What is expected
Would you write out the entries below, every one of them, exactly?
╭─ Data for the task
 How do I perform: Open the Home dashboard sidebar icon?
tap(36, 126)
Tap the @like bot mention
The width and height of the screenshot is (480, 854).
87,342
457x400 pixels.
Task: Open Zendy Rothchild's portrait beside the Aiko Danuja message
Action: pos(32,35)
╰─
Exercise solution
 How do I perform: Open the Home dashboard sidebar icon?
tap(36, 126)
Tap the @like bot mention
The width and height of the screenshot is (480, 854).
87,342
457x400 pixels.
Task: Open Zendy Rothchild's portrait beside the Aiko Danuja message
Action: pos(32,35)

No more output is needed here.